Records:
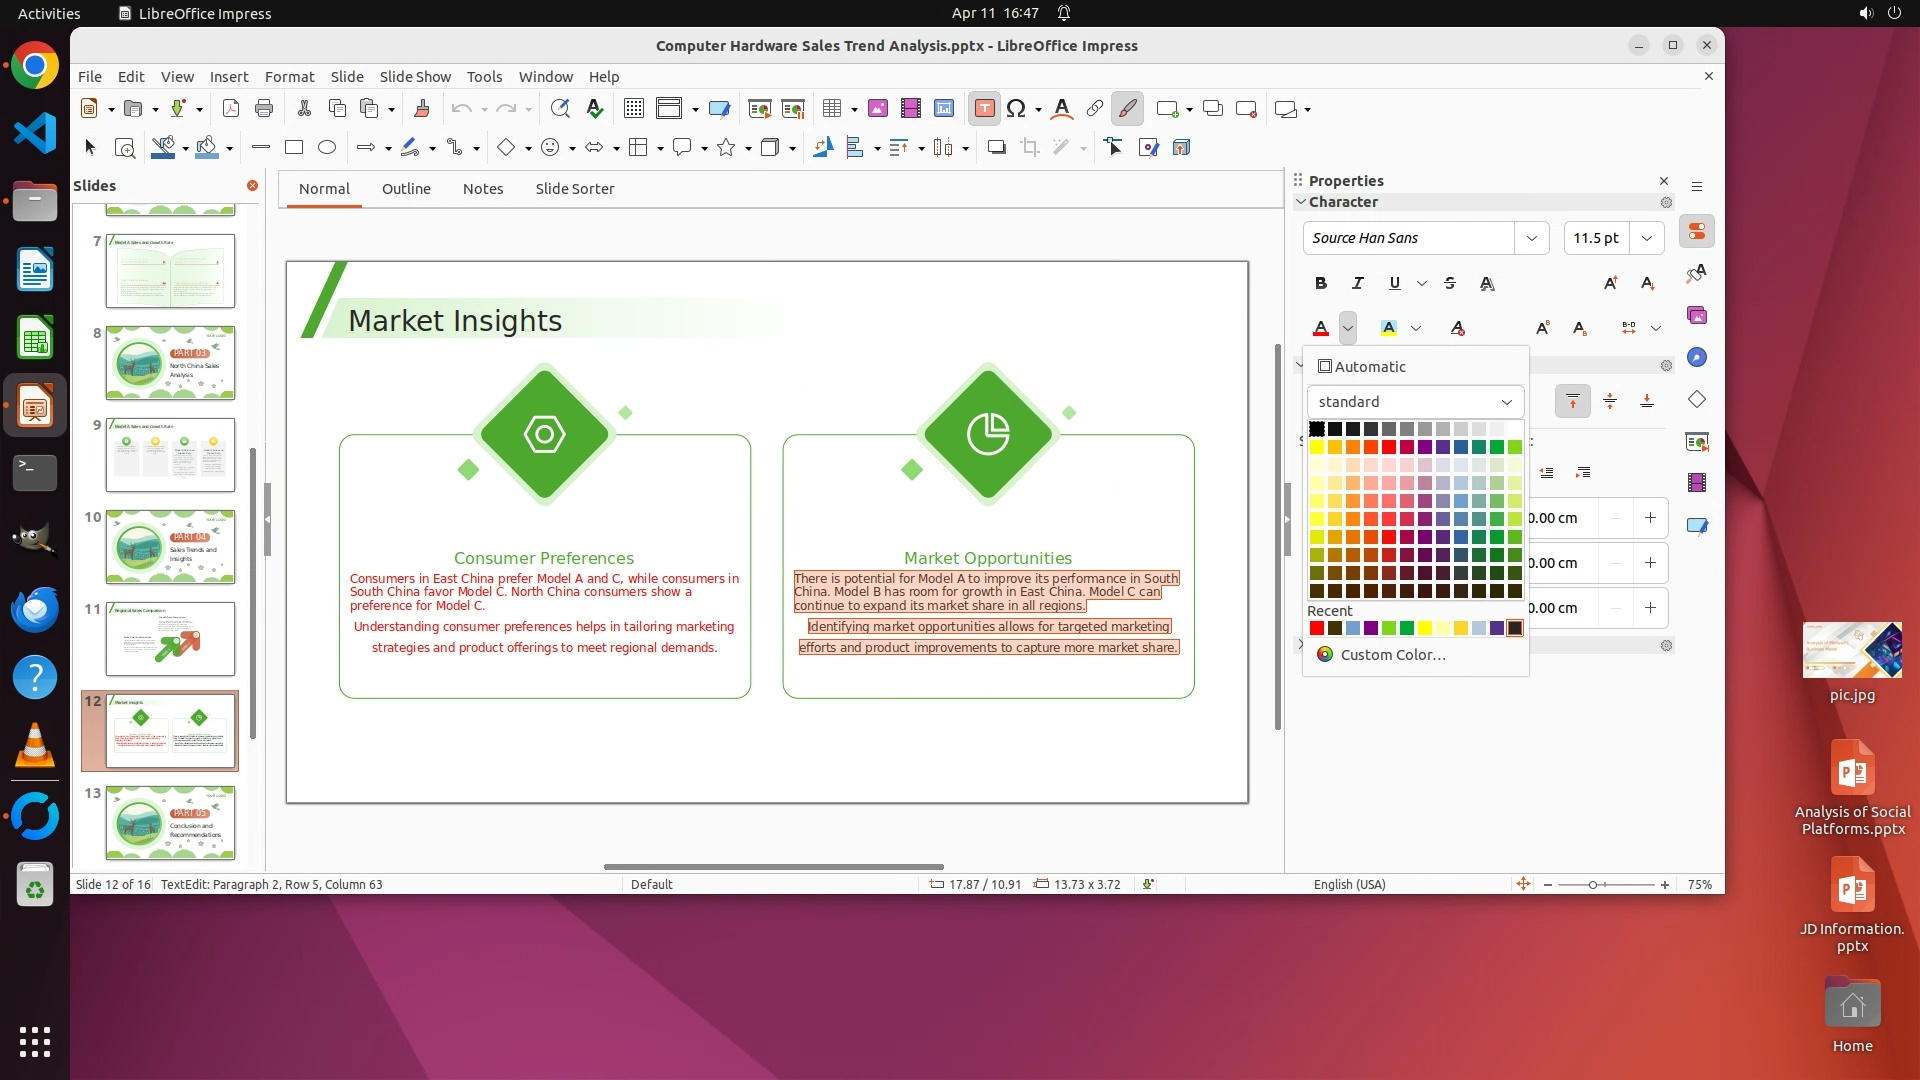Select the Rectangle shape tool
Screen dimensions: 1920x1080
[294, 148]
* * *
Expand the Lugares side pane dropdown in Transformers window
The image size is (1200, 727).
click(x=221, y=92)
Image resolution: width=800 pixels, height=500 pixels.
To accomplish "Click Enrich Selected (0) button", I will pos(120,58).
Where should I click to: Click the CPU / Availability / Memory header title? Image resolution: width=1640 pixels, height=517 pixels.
* * *
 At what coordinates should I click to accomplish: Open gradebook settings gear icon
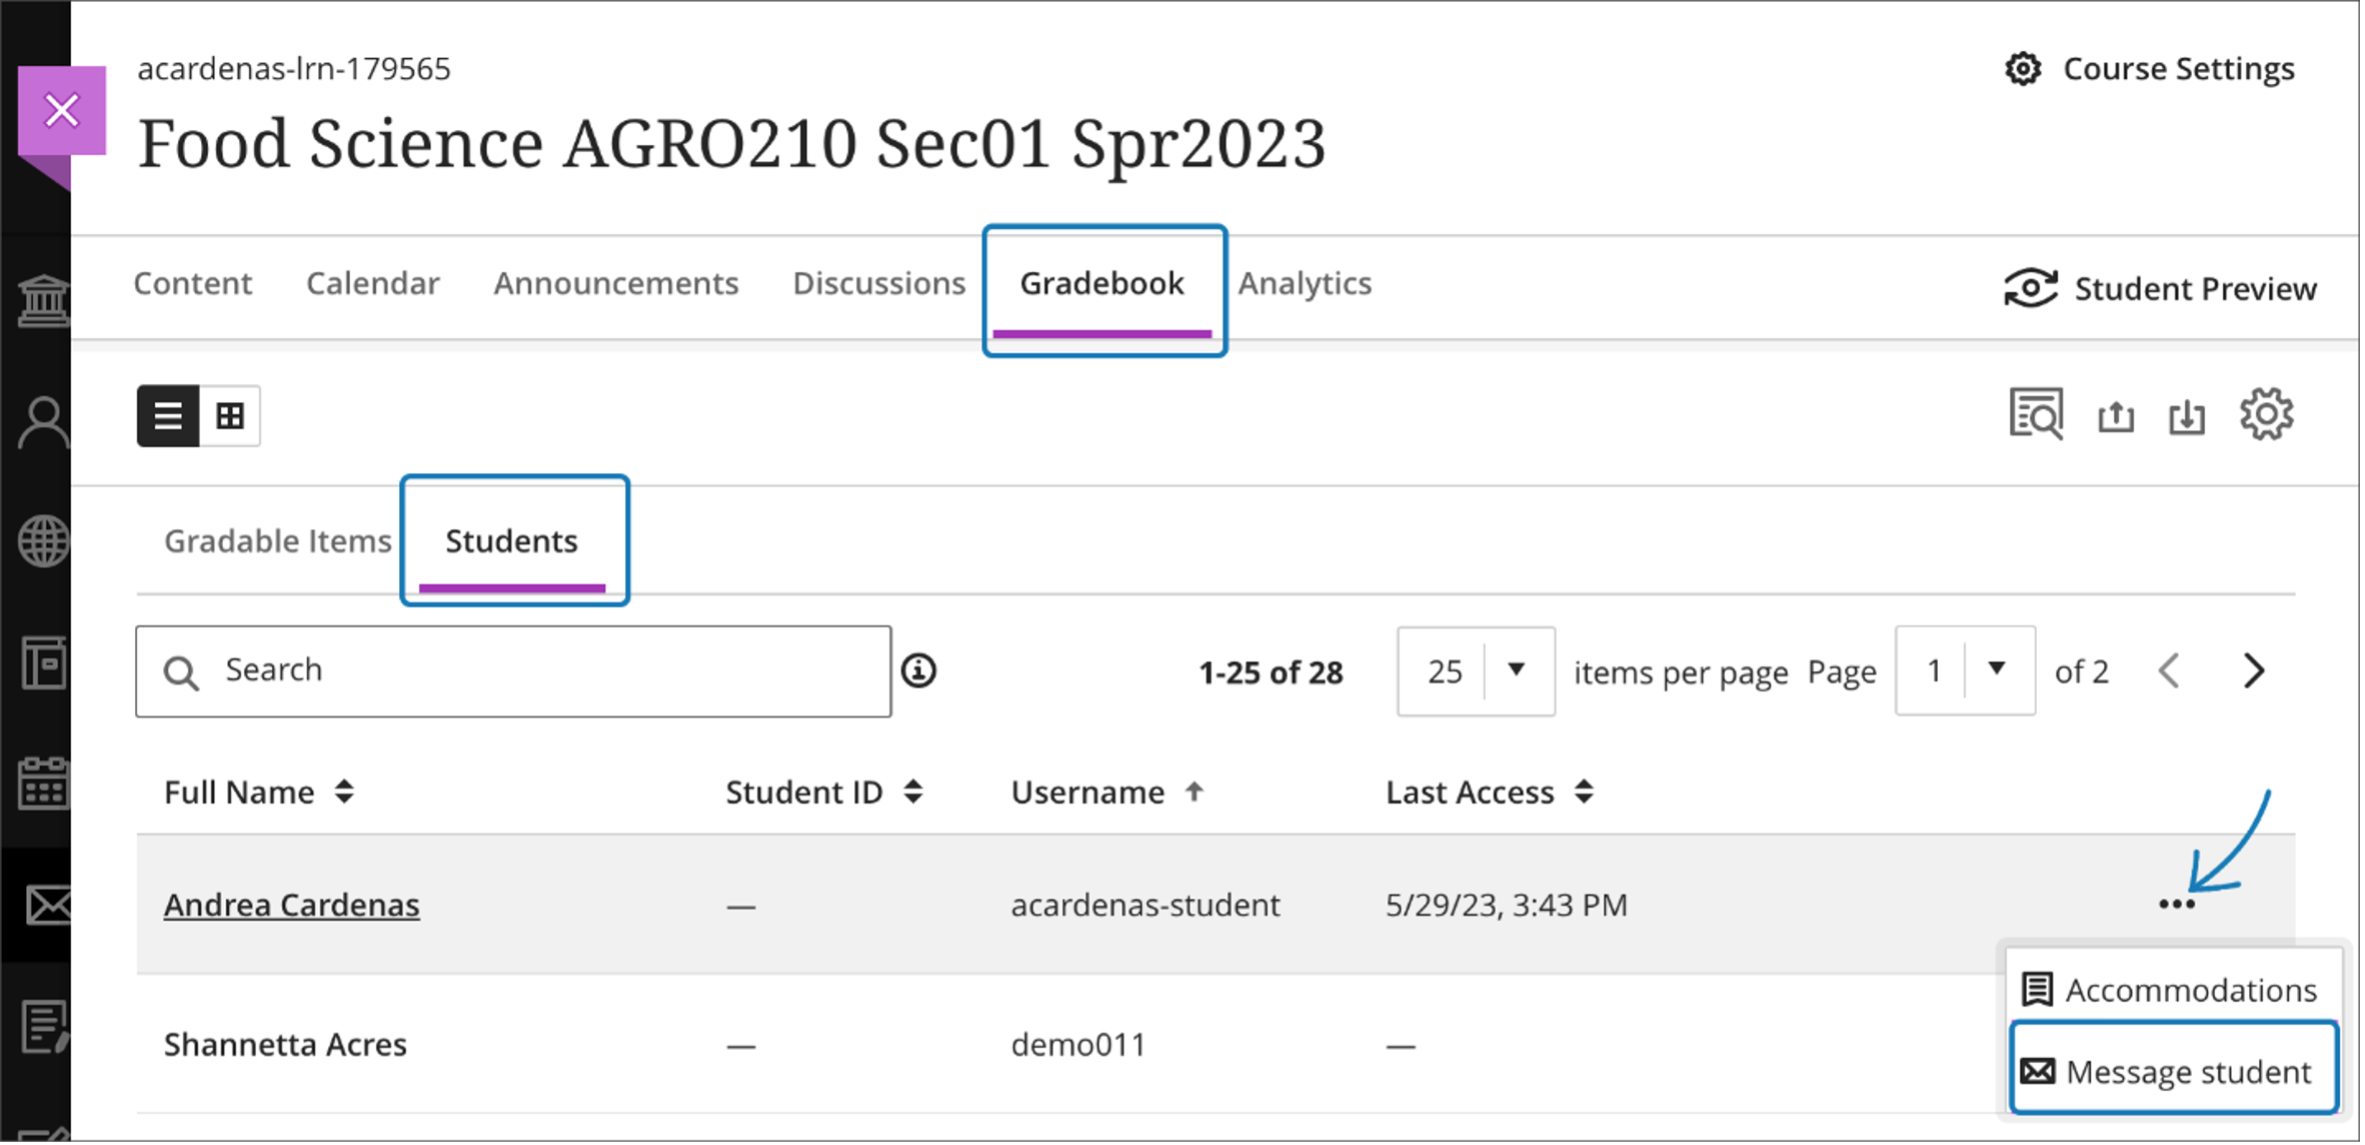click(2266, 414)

Aim of the exercise:
Write out the entries from the line containing "Expand the Lugares" up to and including the line containing "Where should I", reproducing each line without any change.

Exercise response:
Expand the Lugares side pane dropdown in Transformers window
The image size is (1200, 727).
click(x=221, y=92)
Image resolution: width=800 pixels, height=500 pixels.
To accomplish "Click Enrich Selected (0) button", I will pos(120,58).
Where should I click to: Click the CPU / Availability / Memory header title? Image resolution: width=1640 pixels, height=517 pixels.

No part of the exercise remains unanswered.